* _ASSIGNMENT_: Start at the line with "Image resolution: width=780" and print every line through the end of the material below. Keep it exact and free of pictures.

* _DATA FOR THE TASK_:
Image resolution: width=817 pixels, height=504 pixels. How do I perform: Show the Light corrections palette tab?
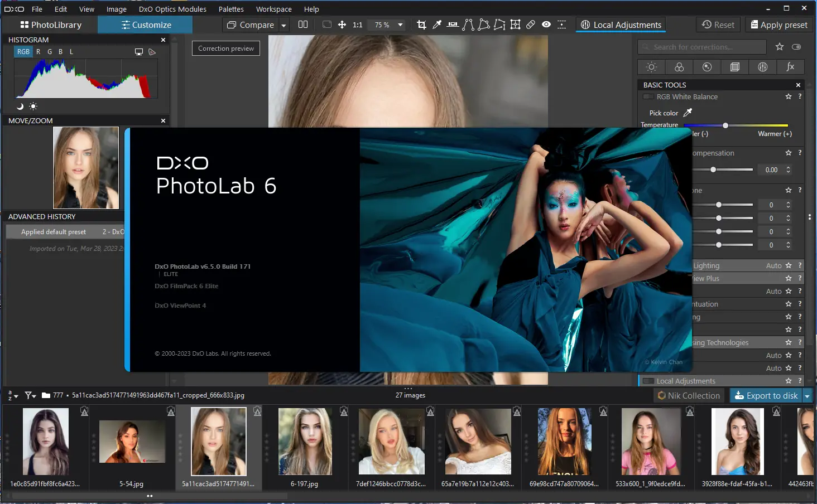(x=651, y=67)
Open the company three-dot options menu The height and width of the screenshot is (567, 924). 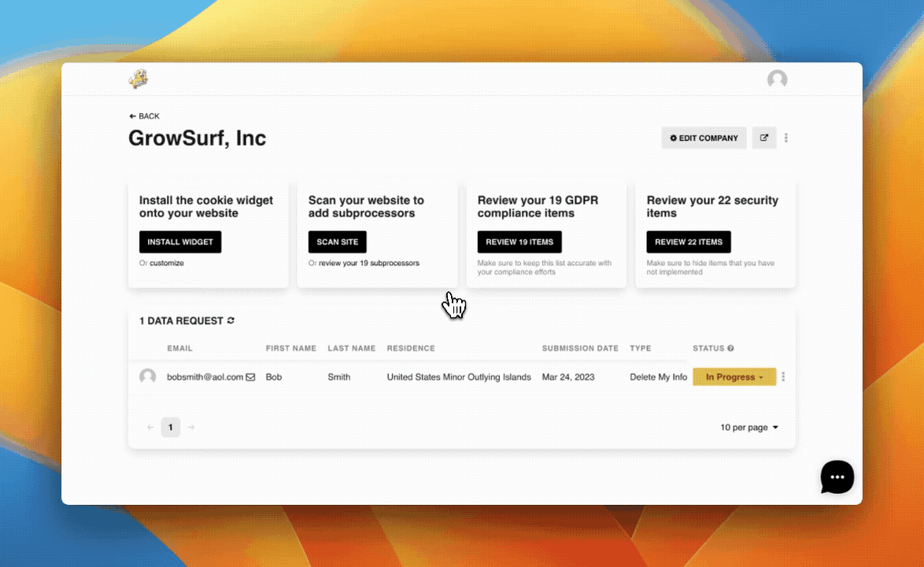(x=786, y=138)
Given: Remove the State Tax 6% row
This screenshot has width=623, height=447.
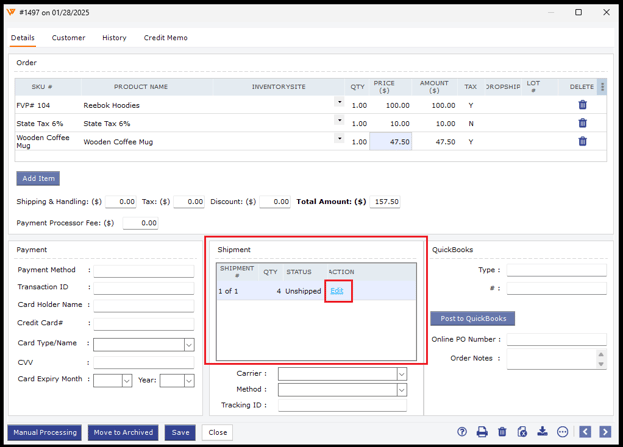Looking at the screenshot, I should [x=582, y=123].
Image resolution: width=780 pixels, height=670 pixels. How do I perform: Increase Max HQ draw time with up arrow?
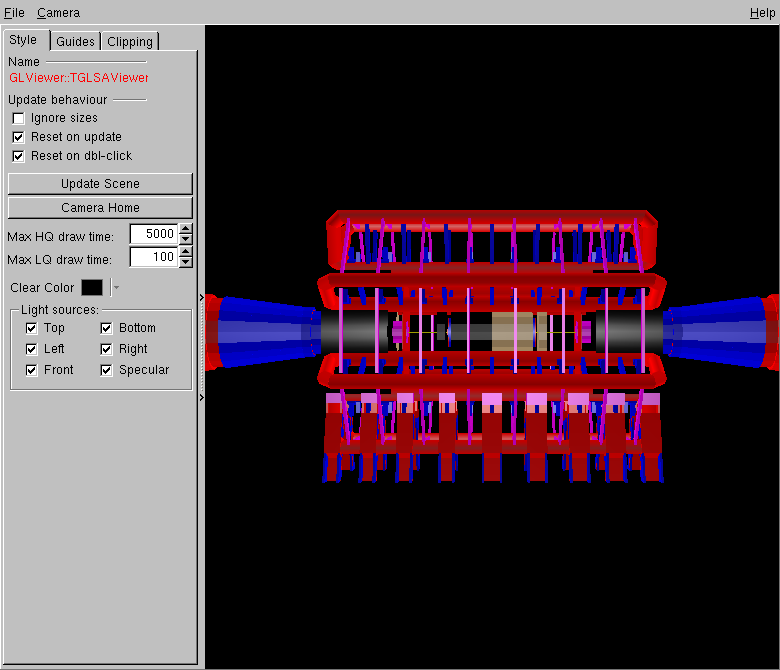[x=185, y=230]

* _YOUR SOLUTION_:
Image resolution: width=780 pixels, height=670 pixels. How do I perform: Increase Max HQ draw time with up arrow?
[x=185, y=230]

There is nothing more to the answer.